DATA TO USE section start
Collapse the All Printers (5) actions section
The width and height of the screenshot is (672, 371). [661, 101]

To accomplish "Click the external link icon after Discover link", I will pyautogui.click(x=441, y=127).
DATA TO USE section end
DATA TO USE section start
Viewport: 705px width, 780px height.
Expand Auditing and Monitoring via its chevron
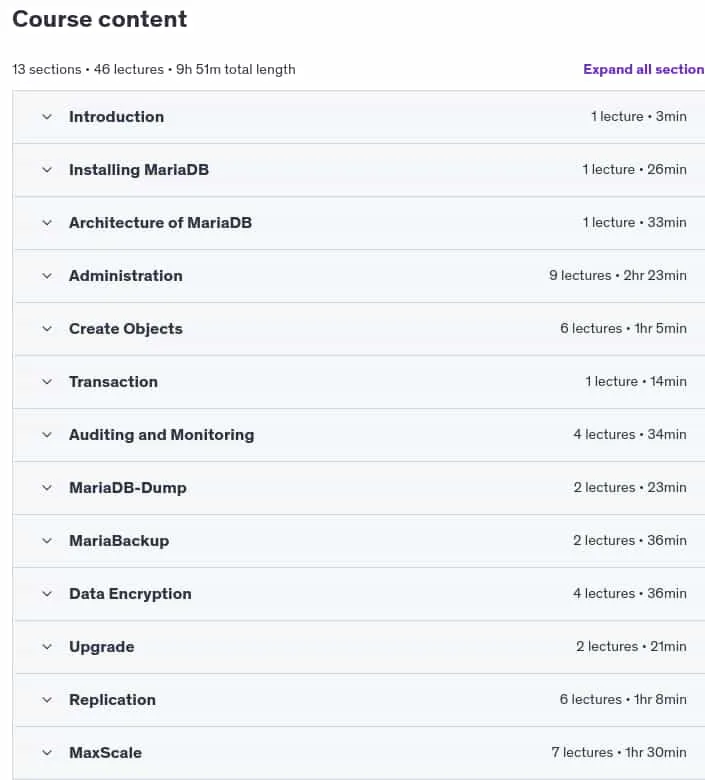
DATA TO USE section end
■ EXERCISE DETAILS ■
Copy the records above exactly, beginning at the line that contains "Viewport: 705px width, 780px height." and stopping after the line that contains "Expand Auditing and".

■ EXPECTED ANSWER ■
Viewport: 705px width, 780px height.
Expand Auditing and Monitoring via its chevron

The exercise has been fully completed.